Profa. Dra. rosana Horio [email protected]

FAV/UFG

Resumo Esse artigo se propõe a refletir sobre a fotografia como meio de expressão, considerando-a um signo híbrido, levando em conta a transformação de sua natureza através de processos computacionais. A fotografia e as manipulações permitidas pelo processo digital possibilitaram a criação das imagens que constam desta pesquisa. A partir delas são estabelecidas algumas reflexões em torno do corpo, especificamente no que diz respeito à dualidade vida e morte, observando as relações entre corpo e fotografia na produção artística e na estetização da morte.Palavras chave: fotografia, corpo, morte, imagem numérica.
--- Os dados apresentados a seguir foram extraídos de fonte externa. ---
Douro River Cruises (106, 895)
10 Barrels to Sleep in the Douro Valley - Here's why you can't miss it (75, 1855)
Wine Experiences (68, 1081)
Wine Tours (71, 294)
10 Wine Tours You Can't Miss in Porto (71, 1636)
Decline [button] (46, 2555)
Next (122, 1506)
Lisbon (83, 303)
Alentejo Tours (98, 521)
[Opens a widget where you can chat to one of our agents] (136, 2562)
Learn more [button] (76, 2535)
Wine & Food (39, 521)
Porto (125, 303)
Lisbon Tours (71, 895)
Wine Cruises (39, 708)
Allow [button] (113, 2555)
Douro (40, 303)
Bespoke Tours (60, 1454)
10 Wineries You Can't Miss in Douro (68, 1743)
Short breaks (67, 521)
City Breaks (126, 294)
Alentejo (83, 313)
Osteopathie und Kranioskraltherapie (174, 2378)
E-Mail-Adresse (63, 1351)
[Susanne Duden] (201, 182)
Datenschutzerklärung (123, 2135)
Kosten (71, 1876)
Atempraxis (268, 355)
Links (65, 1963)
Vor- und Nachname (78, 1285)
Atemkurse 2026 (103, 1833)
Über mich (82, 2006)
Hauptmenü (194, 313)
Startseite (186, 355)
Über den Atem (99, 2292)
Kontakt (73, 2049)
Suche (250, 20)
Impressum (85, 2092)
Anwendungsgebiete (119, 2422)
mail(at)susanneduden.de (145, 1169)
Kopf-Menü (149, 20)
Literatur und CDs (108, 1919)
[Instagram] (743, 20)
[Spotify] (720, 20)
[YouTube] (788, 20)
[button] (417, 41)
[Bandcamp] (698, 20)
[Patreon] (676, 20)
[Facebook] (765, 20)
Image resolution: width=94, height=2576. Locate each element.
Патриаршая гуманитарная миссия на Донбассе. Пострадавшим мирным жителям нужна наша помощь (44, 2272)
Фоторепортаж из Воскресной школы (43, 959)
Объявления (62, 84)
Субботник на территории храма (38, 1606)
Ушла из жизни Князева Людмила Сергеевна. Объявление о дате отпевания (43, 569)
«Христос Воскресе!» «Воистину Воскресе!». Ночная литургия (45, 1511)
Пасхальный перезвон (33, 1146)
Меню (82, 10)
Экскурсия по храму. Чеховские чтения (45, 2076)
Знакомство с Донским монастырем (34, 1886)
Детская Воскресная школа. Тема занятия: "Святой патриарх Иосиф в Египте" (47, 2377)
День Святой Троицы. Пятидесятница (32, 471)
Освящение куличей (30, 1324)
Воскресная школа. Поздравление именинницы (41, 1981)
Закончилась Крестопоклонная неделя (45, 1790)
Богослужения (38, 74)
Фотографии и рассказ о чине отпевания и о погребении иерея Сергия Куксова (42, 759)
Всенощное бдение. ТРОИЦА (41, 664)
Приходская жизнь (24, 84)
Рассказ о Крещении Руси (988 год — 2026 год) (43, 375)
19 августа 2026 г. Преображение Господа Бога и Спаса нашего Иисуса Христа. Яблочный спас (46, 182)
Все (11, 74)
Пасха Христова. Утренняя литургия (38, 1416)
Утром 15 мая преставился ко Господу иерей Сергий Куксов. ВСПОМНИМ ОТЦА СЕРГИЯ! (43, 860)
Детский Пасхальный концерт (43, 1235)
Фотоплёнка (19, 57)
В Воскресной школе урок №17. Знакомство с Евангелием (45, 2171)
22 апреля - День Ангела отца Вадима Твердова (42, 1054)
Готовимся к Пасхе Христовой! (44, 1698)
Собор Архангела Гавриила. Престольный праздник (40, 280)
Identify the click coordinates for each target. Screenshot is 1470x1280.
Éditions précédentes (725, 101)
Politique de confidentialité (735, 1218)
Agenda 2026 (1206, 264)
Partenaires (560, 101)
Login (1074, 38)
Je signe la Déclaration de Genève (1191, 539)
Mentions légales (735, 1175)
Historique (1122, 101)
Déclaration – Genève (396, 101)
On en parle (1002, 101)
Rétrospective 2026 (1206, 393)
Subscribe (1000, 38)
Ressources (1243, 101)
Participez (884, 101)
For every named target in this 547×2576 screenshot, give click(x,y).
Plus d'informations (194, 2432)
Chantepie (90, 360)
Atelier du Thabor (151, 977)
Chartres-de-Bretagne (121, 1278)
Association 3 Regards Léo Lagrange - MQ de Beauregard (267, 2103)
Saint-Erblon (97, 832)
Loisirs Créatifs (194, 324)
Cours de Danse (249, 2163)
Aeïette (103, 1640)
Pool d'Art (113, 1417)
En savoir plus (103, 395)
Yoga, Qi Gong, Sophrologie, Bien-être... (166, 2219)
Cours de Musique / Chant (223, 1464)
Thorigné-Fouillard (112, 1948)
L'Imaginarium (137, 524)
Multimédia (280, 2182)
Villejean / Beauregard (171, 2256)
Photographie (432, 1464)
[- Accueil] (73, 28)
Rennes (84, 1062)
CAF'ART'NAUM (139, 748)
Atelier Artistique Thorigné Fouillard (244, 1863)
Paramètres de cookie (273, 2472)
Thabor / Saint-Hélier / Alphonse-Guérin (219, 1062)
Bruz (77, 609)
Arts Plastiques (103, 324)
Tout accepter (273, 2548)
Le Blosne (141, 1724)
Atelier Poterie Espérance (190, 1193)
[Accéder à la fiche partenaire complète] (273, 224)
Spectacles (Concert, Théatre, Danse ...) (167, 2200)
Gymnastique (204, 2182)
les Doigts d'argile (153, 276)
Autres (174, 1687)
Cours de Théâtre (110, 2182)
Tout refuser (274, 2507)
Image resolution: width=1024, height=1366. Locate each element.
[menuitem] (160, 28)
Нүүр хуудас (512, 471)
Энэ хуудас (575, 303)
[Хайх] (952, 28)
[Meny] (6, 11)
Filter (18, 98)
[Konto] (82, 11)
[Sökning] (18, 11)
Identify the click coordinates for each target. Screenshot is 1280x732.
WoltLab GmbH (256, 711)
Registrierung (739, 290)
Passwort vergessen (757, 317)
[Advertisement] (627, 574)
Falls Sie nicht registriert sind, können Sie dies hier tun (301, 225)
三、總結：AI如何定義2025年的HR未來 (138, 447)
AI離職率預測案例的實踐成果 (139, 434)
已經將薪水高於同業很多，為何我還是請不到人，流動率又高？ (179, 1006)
Abstract In this article we propose a reflection on the photography as a way of expression, considering it as a hybrid sign, taking into account the transformation of its nature through computational process. The photography and the manipulations due to digital process made possible to create the images in this research. Considering them, some reflections are made on the body, specifically concerning the life and death duality. We propose exploring the relations between body and photography in the arts production and in the aestheticization of death.Keywords: photography, body, death, numeric image

Se existe um meio de expressão que tem suscitado discussões de toda sorte desde o seu surgimento, gerando opiniões diversas e discursos de toda espécie, esse meio é a fotografia. Não se trata aqui do meio estritamente como “suporte” técnico, mas se reconhece que ele está intrinsecamente ligado a tudo que envolve as escolhas estéticas daquele que o manipula. O grau de aperfeiçoamento e inovação trazidos pela imagem fotográfica, pelo processo mecânico de reprodução da imagem e mais recentemente os processos digitais, tem fomentado amplas reflexões acerca da sua natureza mais profunda.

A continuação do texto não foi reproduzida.